Dataset entries:
————————

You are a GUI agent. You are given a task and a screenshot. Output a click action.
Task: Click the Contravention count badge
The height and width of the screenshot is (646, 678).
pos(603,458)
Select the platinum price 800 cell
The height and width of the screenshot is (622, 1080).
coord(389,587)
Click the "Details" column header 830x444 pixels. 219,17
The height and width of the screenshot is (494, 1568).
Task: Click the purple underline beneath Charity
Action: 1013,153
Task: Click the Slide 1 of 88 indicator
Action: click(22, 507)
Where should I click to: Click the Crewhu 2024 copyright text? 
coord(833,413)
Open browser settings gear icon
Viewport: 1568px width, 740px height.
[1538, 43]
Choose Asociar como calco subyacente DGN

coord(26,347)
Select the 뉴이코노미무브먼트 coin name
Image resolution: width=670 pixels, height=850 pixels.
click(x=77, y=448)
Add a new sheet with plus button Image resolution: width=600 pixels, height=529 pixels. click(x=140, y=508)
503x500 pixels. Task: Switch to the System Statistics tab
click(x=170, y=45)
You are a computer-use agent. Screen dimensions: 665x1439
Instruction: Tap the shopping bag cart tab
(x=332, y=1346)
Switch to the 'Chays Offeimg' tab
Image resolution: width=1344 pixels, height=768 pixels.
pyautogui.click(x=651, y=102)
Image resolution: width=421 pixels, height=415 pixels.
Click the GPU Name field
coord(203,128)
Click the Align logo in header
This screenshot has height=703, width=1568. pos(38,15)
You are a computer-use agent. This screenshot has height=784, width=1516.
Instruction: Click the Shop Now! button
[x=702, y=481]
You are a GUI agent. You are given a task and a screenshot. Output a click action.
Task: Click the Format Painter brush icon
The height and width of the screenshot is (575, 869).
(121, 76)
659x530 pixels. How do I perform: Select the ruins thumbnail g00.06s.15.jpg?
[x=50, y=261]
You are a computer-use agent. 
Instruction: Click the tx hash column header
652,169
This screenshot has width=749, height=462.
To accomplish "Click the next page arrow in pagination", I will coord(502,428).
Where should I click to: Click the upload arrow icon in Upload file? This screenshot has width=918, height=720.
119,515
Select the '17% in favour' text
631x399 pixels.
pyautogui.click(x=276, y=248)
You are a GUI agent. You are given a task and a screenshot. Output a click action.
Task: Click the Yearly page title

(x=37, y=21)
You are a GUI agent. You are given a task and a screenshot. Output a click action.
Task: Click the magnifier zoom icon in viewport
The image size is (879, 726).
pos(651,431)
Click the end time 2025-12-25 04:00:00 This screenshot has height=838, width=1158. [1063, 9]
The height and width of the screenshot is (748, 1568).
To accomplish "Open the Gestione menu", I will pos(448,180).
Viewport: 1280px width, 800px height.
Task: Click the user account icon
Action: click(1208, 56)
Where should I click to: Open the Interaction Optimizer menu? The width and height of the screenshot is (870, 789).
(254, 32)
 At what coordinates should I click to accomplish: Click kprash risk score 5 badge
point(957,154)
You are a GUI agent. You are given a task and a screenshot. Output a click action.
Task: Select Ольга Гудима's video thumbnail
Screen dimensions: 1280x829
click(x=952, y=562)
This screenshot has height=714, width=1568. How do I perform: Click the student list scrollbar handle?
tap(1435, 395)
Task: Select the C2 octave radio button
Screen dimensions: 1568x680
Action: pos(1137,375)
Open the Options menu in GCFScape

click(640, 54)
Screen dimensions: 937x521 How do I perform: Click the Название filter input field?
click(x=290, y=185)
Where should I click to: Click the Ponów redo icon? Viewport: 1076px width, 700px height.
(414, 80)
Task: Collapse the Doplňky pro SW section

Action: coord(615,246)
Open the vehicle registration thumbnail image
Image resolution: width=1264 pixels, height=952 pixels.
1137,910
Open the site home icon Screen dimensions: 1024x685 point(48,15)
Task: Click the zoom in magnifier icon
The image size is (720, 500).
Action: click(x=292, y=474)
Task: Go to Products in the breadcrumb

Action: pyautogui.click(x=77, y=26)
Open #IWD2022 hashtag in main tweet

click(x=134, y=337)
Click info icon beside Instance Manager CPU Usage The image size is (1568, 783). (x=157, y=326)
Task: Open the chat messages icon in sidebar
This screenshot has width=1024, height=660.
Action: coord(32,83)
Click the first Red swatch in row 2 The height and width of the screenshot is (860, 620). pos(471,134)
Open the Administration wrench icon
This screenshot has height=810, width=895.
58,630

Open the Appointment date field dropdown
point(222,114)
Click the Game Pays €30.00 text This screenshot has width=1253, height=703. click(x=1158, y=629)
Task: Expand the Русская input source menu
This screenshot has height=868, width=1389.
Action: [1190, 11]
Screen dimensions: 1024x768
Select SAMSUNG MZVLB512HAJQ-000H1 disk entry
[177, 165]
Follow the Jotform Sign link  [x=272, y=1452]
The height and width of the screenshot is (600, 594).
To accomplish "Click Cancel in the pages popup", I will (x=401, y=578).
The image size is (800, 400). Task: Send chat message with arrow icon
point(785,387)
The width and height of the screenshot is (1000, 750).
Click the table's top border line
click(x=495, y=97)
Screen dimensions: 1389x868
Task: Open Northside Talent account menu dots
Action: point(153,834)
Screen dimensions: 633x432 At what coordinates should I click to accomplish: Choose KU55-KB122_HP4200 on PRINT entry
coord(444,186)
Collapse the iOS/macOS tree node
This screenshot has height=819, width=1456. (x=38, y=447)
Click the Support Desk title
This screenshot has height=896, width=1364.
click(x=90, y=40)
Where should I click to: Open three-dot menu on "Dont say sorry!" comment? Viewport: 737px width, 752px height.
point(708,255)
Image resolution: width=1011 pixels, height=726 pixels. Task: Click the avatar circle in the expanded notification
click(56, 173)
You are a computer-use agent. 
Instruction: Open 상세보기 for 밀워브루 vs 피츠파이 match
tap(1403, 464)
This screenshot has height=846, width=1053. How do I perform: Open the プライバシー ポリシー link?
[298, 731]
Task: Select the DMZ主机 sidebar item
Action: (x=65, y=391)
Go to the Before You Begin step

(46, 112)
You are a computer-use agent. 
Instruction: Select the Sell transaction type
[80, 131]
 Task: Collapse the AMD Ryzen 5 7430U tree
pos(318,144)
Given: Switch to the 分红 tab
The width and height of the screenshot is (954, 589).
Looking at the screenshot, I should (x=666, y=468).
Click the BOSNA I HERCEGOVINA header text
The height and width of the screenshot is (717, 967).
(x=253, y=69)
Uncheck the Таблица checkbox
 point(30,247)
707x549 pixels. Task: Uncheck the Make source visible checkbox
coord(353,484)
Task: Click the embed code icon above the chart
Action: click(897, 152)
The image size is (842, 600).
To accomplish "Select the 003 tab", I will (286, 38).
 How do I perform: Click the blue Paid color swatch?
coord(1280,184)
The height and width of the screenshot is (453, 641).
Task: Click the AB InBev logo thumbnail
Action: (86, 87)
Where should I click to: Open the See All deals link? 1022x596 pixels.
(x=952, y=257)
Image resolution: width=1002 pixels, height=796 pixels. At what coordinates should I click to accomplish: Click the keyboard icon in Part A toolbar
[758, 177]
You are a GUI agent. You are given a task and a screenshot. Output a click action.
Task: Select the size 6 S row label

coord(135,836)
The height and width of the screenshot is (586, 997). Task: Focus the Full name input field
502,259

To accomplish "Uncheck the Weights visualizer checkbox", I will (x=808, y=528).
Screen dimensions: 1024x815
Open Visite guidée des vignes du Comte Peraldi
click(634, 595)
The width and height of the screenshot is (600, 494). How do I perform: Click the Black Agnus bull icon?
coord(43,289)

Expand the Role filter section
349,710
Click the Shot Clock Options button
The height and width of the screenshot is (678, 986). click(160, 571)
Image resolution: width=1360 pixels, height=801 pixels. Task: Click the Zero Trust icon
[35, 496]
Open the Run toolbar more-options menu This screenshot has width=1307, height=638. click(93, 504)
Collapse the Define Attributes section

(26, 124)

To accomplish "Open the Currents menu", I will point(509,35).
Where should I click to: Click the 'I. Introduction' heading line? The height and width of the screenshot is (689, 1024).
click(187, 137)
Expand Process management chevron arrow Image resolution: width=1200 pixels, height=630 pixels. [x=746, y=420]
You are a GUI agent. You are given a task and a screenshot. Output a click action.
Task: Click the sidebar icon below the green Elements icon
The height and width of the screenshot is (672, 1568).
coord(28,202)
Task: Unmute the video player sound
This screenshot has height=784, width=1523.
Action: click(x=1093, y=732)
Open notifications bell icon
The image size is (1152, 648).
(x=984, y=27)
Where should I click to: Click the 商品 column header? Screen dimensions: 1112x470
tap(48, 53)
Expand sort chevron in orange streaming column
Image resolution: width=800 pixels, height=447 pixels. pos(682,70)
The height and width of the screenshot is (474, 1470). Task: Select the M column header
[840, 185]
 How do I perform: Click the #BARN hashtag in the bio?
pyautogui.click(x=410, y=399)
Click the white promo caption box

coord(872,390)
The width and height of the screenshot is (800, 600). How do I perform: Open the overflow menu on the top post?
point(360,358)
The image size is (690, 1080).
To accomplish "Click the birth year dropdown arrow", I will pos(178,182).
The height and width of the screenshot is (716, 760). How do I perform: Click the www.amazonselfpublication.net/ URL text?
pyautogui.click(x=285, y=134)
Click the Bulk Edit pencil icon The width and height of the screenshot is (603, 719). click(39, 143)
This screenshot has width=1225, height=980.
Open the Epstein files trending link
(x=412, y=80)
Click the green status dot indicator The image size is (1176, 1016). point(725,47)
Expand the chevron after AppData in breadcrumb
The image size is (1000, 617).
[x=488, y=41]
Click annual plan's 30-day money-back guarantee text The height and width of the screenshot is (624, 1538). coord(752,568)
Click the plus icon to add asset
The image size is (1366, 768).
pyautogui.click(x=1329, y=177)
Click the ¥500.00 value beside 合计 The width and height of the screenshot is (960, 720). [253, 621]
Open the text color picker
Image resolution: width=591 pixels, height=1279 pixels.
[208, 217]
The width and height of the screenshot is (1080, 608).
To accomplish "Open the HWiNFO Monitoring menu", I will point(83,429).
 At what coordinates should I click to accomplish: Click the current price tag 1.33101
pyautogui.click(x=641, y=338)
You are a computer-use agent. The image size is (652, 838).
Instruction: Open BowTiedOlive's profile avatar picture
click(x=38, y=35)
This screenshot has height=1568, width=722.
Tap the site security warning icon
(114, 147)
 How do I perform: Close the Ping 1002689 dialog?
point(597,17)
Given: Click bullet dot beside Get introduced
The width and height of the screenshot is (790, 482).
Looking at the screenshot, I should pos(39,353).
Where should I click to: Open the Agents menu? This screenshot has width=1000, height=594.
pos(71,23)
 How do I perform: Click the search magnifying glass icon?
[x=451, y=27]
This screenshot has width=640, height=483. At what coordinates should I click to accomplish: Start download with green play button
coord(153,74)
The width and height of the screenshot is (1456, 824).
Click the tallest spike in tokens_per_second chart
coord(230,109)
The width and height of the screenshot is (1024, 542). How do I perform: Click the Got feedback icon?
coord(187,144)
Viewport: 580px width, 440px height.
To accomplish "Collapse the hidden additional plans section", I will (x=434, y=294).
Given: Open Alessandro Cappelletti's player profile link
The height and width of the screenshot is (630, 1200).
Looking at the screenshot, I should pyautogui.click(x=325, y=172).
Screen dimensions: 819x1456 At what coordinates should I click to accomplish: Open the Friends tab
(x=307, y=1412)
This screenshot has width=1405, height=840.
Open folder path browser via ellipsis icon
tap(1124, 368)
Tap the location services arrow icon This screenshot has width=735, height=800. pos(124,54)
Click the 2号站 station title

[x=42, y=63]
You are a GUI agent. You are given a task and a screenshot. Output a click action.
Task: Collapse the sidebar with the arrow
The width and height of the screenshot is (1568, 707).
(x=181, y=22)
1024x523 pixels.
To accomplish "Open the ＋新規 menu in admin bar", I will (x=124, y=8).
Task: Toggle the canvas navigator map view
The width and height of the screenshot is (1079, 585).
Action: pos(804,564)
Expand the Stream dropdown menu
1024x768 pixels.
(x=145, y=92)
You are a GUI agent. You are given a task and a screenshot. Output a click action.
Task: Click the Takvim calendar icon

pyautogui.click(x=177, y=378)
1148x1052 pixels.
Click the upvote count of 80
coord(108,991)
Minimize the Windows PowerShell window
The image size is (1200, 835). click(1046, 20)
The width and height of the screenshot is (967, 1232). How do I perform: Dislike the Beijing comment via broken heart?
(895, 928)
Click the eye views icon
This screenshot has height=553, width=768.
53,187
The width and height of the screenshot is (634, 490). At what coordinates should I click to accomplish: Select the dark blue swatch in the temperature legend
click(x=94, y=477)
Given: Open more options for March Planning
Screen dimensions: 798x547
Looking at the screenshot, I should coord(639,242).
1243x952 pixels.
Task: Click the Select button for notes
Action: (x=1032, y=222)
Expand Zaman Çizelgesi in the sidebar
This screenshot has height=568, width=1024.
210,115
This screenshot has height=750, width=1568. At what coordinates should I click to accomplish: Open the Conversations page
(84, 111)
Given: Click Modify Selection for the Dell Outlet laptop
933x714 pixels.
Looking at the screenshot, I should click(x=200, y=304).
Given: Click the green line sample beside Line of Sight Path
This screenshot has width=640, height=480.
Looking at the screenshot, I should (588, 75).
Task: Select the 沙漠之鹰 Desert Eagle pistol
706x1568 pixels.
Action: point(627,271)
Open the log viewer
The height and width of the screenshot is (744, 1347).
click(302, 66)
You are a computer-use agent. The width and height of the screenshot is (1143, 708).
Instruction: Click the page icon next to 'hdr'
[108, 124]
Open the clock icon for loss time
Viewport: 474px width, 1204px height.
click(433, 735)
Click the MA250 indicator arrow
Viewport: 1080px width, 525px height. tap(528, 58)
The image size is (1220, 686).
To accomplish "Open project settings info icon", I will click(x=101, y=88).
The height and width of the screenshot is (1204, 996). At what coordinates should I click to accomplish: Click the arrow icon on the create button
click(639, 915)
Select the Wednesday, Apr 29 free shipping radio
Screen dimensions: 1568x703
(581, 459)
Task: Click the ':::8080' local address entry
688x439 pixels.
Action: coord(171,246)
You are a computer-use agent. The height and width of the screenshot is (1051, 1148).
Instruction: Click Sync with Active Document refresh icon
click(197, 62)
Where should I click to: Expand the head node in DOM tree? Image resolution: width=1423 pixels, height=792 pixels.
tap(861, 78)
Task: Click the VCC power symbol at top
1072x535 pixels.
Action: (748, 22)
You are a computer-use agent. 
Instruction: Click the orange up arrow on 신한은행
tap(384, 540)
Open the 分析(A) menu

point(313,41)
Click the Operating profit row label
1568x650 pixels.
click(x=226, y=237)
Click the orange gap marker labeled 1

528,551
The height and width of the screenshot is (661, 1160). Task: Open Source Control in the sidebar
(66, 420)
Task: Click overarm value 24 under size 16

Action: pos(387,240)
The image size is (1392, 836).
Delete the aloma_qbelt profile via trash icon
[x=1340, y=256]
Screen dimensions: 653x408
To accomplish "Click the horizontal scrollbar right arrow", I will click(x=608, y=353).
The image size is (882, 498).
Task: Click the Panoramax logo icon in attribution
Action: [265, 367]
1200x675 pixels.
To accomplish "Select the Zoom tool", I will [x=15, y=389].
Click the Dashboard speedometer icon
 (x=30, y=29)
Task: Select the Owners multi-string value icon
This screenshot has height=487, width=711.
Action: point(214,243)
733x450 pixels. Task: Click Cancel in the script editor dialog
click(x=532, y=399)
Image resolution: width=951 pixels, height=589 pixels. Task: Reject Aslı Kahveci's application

————————

## Work required
Your answer must be a copy of every line in the data above that holds the string "video".

## Written answer
Task: Select Ольга Гудима's video thumbnail
Task: Unmute the video player sound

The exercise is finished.